Buck, a senior history major, said he spent more than 140 hours putting the collection together.

“They all started out as strangers, but I began to see the same people showing up again and again, and I began making a map of the family,” he said.

The Bailey Collection documents the lives of a Carthage family and their lives prior to and following World War II. When Mabel Sellars Bailey died without any heirs, the family photos, letters and documents were donated to the library in 1986.

Following World War I, Edward Bailey married Mabel Sellars in 1919. Their son, Carroll, was born in 1927.

Edward served as a colonel during WWII and he and Mabel settled in China in the 1940s to assist with post-war construction. They were evacuated in 1947 due to the rise of the Chinese Communist Party. Settling back in Carthage, Edward wrote letters to government officials in Washington, D.C., warning them about the dangers of communist China.

Carroll was drafted by the Army in 1945 and later was stationed in Japan.
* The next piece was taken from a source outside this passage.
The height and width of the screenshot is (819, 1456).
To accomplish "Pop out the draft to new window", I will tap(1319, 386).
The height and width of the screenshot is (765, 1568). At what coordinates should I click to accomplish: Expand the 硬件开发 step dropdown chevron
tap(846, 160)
There he met Koda Emiko (Amy Eileen Koda Bailey), and they were married in 1957 before he was called back to the U.S. They lived for a time on the base at Fort Bragg before moving back to Carthage.
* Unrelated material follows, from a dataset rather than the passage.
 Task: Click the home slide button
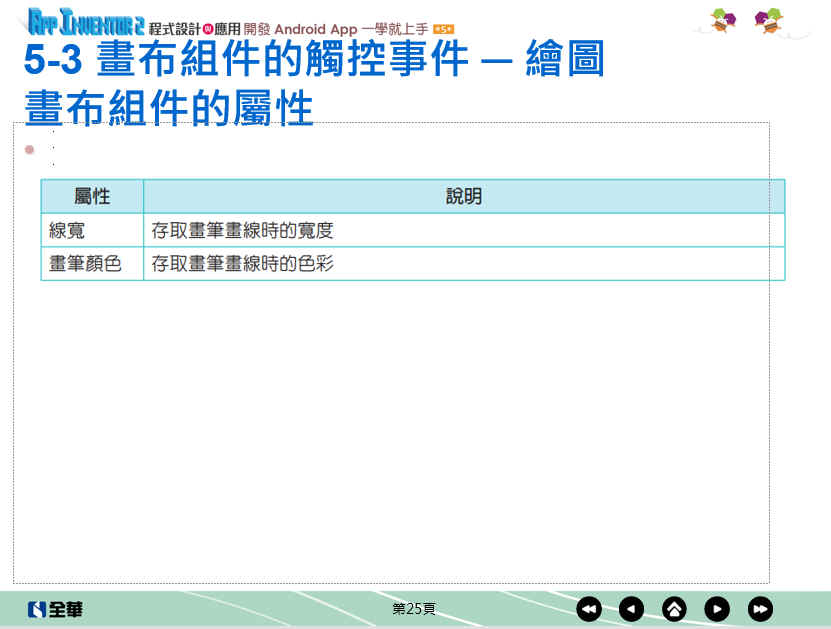pyautogui.click(x=674, y=609)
A professional violinist, not much is known about Amy’s life in Carthage, but at some point she moved to North Carolina, where she passed away in 2015. No mention of her was made in Carroll’s obituary when he died in 1979.
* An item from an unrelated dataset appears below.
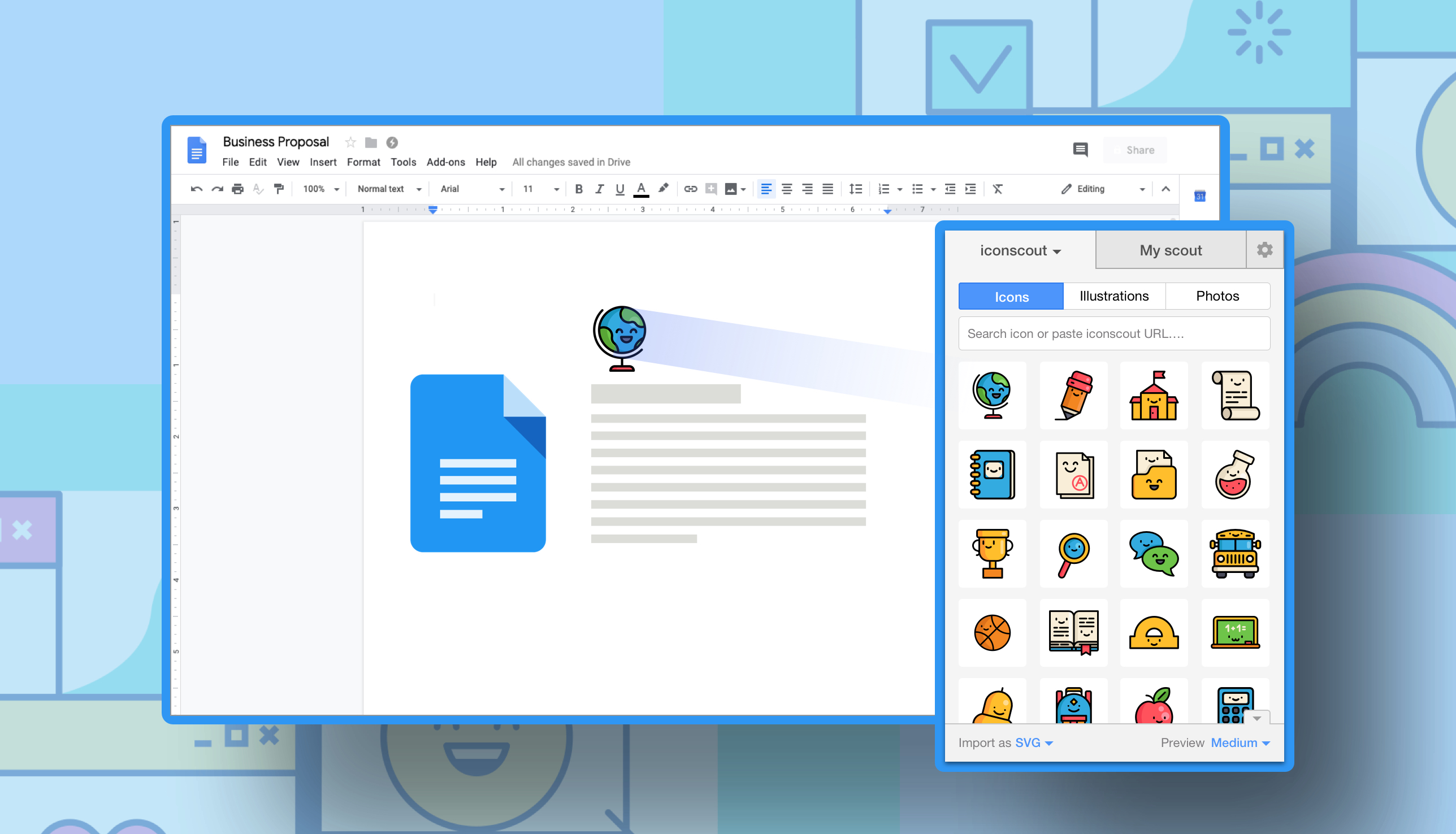
Task: Click the text highlight color icon
Action: point(663,188)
As he began piecing together the digital collection, Buck said he became invested in the family’s story. On Memorial Day, he visited Mount Hope Cemetery in Webb City and was able to track down the gravestones for Edward, Mabel and Carroll, where he left flowers.

“They grew on me, and it hurt my feelings that there was no one – not even distant family relatives – who could have inherited (this collection),” he said.

Buck, who will graduate from MSSU next May, said the experience of assembling the Bailey Collection helped solidify his interest in continuing his education to get his master’s degree in archival and library sciences.

“As a history major, it puts me back in the past,” he said. “You see patterns and can put them together so others can see. It’s really fulfilling.”

The collection can be viewed online through Spiva Library’s Archives and Special Collections page at www.mssu.edu.